As a paper boat is floating carelessly on a city fountain, it is suddenly stirred by something that fell into it. The intruder turns out to be a cockchafer that couldn’t learn to fly. The two gentle creatures – the little boat that could so easily sink and the little bug that doesn’t fly – very quickly become inseparable friends. While floating on the fountain, they protect each other from little dangers and explore their surroundings that seem marvelous to them: balloons fly over their heads, people come to the fountain to toss coins into it and dream of luck, fireflies come to light up the night. And when real peril arises, it turns out that the little boat and the cockchafer have, along their way, already made friends who are ardent to save them. Sanja Lovrenčić thus creates a lyrical story about fragileness and the magic that resides in the world’s details which is accompanied by aquarelle illustrations of an almost minimalist quality by Mingsheng Pi.
A Story about a Rabbit is one of the very few literary texts for children written by the famous German avant-garde artist Kurt Schwitters. In this playful short tale, the rabbit (who keeps on hopping around the corner even when there is no corner around) goes through a series of metamorphoses: he becomes a bird, a fish, a pig, a hippopotamus, a fly, and even a steamship. In this way, the author shows the road to maturity as a process of role playing; at the same time he explores the possibilities of one of the oldest motives of western art: the metamorphosis as a fundamental premise of artistic creation. Although able to provoke a grown-up reader to serious thought, Schwitters’ story, with its quick pace and fine humour, stays light and accessible to the youngest audience.
How Wang-Fo Was Saved is one of a very few texts for children written by the great French novelist Marguerite Yourcenar, here translated into Croatian for the first time. In her story, inspired by a Chinese legend, with a master painter as the main protagonist, Yourcenar is posing fundamental questions about humanity and art in a simple, yet striking manner. Searching for the aesthetic pleasure the perfect master Wang-Fo discards the material world and its acclaim. However, an encounter with the Emperor reminds him that works of art are always about the world and part of the world – even if they eventually succeed in becoming a world in their own right and a sort of sanctuary.

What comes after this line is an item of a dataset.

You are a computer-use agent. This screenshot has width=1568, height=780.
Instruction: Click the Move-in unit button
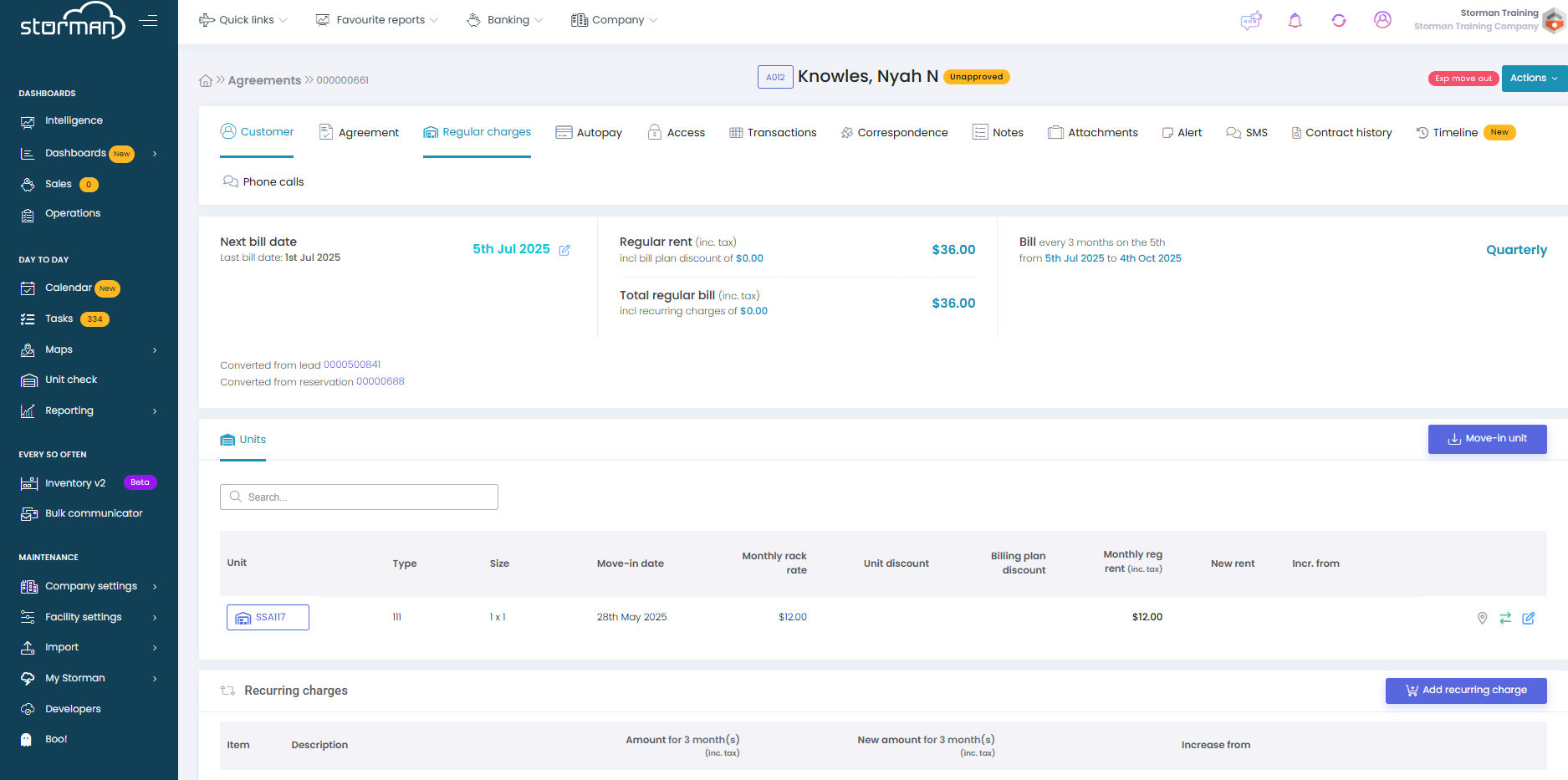[x=1487, y=439]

The Pursuit of Winter is the first text that a renowned Croatian poet wrote for children. The plot is triggered by the (unspoken) question: “Could something lovely become boring?” It obviously can, if it is only and always lovely, especially if the thing we are talking about is the weather. The picture book takes the reader – along with the animal protagonists, squirrel, wolf, deer, ants and birds – on a journey toward something absent but desired. And the miracle resides in the possibility to join forces and bring about the (unlikely) change.
The illustrations by Mingsheng-Pi make a perfect counterpoint to Kirin’s laconic and lyrical text. The illustrator received a Special Mention of the “Grigor Vitez” Award.